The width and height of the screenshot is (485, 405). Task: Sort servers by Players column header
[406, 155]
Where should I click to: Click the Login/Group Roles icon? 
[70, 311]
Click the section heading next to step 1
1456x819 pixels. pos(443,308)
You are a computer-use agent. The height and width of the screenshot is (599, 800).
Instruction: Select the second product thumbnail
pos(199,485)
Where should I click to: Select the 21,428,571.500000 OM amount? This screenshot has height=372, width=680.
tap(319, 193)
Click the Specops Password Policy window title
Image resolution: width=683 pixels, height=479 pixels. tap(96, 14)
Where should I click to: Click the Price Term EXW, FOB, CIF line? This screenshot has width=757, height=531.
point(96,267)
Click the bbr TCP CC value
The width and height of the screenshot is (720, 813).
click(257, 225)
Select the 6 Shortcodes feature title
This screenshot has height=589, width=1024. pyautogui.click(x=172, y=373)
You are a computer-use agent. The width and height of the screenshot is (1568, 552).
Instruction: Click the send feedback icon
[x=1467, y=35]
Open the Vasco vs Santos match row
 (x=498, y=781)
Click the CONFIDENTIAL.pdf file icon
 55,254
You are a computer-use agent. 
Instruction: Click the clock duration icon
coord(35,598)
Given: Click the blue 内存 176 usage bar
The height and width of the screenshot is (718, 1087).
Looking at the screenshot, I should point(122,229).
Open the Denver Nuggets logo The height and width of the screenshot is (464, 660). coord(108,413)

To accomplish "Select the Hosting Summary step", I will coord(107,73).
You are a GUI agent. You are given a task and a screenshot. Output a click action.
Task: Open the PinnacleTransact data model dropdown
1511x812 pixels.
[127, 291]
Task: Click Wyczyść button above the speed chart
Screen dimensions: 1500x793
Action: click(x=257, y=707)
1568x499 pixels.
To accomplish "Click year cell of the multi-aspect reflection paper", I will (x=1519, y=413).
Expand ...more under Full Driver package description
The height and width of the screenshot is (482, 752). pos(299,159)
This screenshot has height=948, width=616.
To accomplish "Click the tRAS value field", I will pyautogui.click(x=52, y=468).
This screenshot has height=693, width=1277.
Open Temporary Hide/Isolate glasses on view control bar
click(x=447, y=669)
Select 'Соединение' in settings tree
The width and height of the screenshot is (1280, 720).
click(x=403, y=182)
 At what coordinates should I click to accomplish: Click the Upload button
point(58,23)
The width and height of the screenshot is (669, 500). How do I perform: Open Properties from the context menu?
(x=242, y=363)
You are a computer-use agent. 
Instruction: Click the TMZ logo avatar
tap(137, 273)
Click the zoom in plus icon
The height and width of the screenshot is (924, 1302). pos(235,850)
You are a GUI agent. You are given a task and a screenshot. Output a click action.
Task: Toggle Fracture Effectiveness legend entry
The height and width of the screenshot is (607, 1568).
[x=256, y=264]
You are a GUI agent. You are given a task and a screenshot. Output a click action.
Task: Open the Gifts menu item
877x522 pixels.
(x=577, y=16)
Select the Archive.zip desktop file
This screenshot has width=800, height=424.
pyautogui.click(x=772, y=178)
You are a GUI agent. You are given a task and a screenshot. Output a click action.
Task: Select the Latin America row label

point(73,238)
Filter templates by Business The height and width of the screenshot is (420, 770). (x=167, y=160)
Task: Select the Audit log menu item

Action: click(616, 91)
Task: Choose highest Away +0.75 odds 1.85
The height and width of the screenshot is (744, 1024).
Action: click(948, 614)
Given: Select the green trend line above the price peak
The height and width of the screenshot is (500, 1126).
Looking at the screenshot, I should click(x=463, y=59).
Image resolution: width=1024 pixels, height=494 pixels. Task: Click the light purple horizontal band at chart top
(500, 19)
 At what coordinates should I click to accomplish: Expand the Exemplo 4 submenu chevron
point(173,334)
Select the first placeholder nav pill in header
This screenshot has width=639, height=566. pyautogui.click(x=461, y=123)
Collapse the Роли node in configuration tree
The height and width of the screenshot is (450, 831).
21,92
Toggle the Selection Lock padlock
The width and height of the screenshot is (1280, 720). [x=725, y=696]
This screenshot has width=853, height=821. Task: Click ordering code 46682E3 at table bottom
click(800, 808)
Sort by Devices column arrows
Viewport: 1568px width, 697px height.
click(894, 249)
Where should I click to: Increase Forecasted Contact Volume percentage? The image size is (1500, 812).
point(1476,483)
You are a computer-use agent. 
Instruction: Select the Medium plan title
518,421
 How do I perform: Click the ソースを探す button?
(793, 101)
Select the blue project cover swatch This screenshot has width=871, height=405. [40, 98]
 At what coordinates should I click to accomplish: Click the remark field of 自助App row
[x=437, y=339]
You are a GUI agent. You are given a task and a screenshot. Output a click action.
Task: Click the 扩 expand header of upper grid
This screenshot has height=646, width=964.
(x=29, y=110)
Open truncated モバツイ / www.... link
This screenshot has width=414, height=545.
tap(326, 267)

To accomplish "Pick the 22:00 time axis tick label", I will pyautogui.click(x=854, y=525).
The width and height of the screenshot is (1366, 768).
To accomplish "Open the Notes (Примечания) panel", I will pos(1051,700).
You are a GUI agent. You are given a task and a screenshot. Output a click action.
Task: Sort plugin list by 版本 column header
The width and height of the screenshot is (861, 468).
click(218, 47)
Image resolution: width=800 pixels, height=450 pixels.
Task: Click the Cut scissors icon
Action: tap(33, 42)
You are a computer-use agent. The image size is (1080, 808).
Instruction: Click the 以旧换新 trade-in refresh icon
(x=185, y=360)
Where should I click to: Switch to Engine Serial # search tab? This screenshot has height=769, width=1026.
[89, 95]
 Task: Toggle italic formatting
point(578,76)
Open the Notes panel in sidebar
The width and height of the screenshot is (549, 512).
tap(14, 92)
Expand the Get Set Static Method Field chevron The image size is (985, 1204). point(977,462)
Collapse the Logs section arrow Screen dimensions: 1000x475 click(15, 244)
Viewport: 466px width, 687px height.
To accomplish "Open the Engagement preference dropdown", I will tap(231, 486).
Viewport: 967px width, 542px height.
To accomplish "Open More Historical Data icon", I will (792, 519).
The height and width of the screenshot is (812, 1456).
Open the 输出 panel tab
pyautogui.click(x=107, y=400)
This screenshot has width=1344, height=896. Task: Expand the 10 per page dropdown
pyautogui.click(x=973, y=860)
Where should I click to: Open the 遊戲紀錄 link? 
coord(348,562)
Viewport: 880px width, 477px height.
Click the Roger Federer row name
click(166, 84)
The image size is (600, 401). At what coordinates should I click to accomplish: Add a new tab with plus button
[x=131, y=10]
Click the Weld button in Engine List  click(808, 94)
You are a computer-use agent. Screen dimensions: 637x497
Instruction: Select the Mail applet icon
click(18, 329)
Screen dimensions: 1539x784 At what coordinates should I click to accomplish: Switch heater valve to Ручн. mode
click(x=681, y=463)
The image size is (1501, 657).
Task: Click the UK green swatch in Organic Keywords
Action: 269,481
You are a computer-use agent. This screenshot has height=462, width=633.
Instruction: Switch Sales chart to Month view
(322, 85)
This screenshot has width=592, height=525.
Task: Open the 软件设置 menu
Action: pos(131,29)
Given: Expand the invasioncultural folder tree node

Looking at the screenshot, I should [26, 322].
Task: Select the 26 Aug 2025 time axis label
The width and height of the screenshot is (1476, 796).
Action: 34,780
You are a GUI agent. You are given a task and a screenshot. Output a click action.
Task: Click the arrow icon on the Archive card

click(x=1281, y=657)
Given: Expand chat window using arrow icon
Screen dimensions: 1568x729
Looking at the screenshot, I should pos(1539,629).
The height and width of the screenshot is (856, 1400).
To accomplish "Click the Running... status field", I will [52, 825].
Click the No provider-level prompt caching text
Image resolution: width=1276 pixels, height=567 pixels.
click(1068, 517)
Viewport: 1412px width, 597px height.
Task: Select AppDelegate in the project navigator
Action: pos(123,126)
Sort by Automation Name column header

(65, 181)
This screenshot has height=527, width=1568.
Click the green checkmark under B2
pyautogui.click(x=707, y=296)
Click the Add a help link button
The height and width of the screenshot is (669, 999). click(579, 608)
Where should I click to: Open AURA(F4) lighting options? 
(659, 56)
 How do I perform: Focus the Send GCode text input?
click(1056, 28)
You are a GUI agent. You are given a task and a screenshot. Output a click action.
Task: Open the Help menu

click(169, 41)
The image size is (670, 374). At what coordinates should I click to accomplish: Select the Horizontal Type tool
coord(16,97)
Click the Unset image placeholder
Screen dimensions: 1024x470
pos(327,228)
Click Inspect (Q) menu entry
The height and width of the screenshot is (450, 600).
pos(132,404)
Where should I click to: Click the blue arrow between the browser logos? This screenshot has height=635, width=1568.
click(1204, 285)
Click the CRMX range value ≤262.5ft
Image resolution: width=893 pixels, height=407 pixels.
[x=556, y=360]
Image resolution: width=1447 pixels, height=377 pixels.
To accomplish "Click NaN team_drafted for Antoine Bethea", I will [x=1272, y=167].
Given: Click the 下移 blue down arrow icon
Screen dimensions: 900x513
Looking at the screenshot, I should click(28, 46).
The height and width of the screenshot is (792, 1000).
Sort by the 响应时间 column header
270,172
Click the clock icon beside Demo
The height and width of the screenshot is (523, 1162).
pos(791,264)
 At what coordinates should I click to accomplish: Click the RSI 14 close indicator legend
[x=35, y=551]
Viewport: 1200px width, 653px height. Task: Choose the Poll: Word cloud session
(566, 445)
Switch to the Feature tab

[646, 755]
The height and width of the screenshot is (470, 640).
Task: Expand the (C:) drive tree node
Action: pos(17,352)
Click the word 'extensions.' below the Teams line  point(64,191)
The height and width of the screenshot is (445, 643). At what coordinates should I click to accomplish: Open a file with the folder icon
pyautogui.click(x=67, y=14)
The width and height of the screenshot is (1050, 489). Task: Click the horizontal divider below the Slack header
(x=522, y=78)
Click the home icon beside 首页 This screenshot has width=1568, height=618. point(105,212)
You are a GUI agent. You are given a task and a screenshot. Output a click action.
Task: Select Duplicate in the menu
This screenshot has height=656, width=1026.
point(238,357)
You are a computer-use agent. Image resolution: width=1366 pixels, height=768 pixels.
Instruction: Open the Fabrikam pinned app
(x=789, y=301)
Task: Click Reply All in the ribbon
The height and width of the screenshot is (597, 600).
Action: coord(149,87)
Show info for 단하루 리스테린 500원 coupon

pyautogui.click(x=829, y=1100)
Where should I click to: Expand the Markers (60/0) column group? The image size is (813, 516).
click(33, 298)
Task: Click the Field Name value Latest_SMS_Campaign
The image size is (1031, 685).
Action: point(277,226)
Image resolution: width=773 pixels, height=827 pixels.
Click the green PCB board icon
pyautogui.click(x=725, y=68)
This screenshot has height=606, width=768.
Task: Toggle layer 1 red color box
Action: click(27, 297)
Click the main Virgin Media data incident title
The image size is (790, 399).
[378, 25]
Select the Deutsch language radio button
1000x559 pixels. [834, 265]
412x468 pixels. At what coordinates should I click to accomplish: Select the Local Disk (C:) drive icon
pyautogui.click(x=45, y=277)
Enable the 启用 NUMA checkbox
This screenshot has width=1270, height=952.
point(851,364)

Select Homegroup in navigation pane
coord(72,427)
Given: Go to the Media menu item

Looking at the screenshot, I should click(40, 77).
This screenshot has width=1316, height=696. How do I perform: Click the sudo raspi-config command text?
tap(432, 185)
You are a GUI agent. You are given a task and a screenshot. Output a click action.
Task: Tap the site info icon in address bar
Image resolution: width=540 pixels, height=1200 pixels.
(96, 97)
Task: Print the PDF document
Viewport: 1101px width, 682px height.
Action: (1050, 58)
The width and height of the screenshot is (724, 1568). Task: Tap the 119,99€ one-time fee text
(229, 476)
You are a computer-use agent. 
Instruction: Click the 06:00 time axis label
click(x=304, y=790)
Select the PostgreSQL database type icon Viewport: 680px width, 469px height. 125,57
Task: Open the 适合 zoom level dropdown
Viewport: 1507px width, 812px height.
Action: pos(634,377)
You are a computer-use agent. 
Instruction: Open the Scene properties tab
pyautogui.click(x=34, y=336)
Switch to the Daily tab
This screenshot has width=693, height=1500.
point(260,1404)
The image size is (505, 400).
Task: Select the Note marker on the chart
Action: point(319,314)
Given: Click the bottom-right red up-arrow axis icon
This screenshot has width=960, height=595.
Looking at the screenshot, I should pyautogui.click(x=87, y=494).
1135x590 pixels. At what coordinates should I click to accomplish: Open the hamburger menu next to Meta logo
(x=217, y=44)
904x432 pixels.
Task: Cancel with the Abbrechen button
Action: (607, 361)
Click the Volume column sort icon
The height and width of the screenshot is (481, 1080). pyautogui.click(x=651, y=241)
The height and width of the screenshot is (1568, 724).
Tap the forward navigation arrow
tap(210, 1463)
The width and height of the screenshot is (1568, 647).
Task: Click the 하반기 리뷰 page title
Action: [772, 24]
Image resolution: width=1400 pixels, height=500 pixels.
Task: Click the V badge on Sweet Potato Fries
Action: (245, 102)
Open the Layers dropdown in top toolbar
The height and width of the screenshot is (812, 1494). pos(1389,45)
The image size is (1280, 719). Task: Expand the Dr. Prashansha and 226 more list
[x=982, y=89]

_ _ _

-- Problem details --
Go back to the listing above. Copy word for word the lines from the one with "You are a computer-use agent. The width" through the one with "Task: Open the PinnacleTransact", and nothing more.

-- Answer for this exercise --
You are a computer-use agent. The width and height of the screenshot is (1568, 552).
Instruction: Click the send feedback icon
[x=1467, y=35]
Open the Vasco vs Santos match row
 (x=498, y=781)
Click the CONFIDENTIAL.pdf file icon
 55,254
You are a computer-use agent. 
Instruction: Click the clock duration icon
coord(35,598)
Given: Click the blue 内存 176 usage bar
The height and width of the screenshot is (718, 1087).
Looking at the screenshot, I should point(122,229).
Open the Denver Nuggets logo The height and width of the screenshot is (464, 660). coord(108,413)

To accomplish "Select the Hosting Summary step", I will coord(107,73).
You are a GUI agent. You are given a task and a screenshot. Output a click action.
Task: Open the PinnacleTransact data model dropdown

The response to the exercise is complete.